Directions: Pictures in the listing below are skipped, while the lines from the "Task: Select the Sending money topic card" line through the "Click the Username text box" line are returned word for word.

Records provided:
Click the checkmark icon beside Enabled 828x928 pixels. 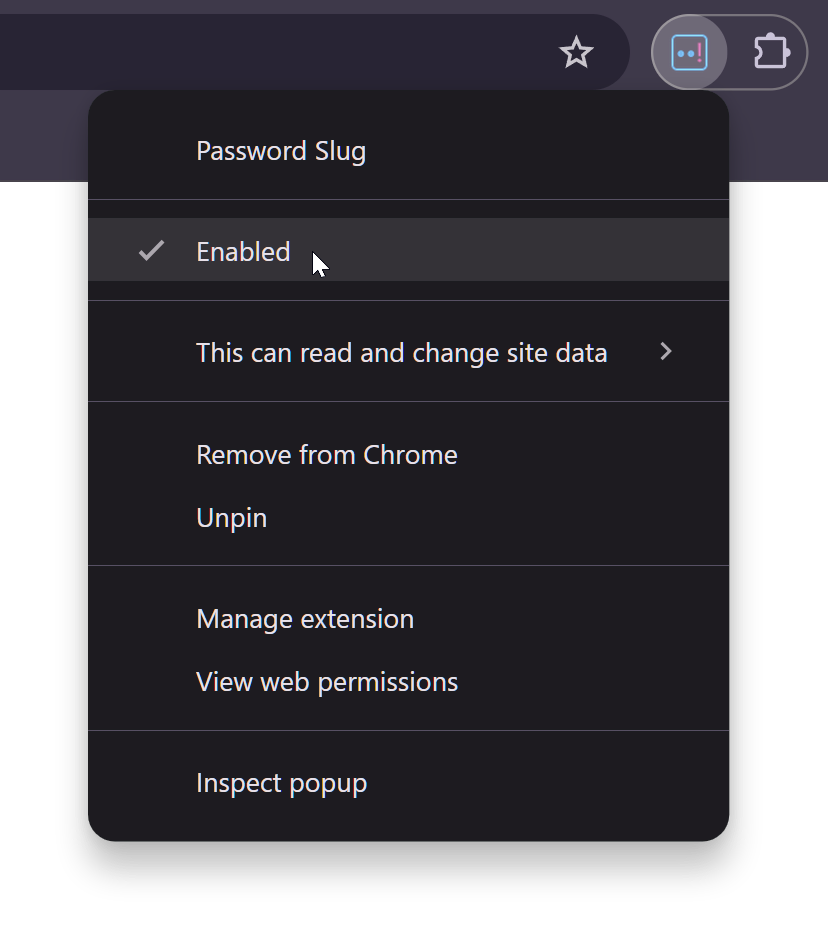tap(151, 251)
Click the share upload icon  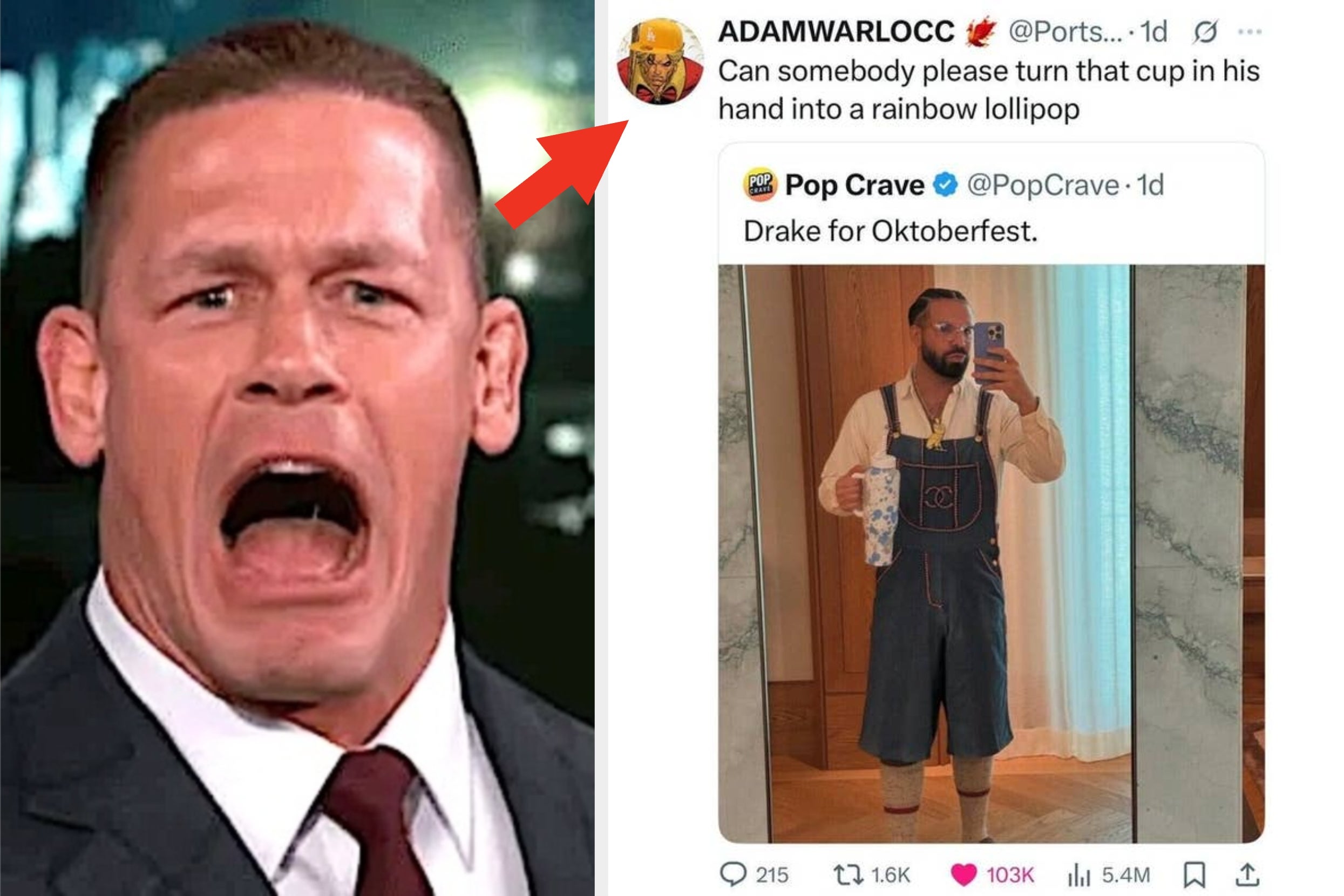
--
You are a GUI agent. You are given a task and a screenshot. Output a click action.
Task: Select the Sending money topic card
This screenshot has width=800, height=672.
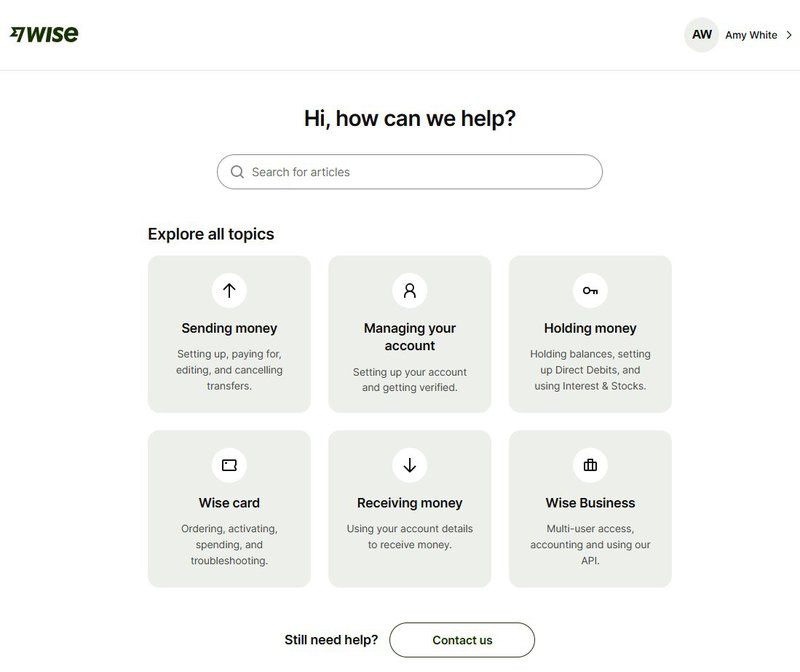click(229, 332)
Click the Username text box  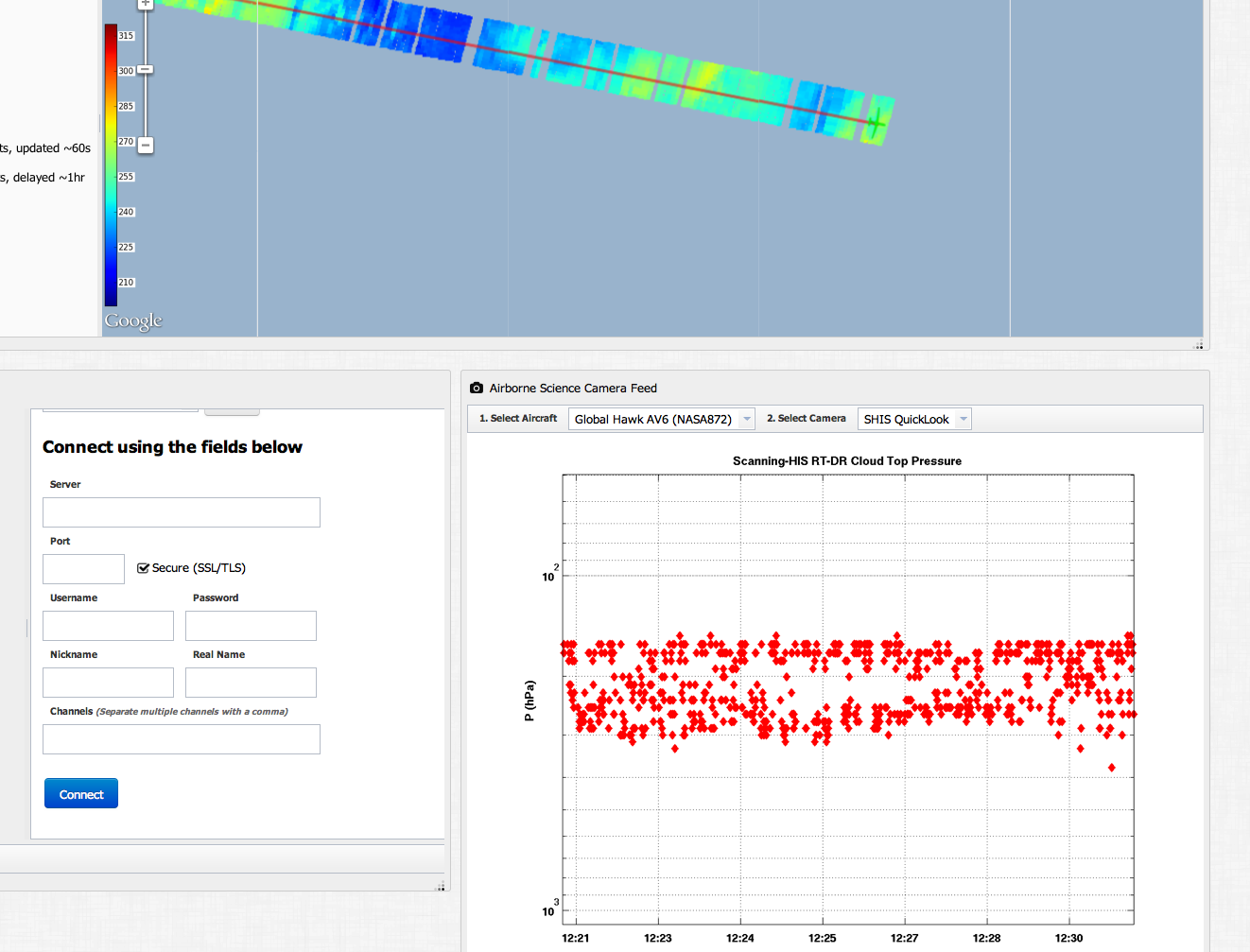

Exercise solution:
Task: Select the Sending money topic card
This screenshot has width=800, height=672.
click(229, 332)
Click the Username text box  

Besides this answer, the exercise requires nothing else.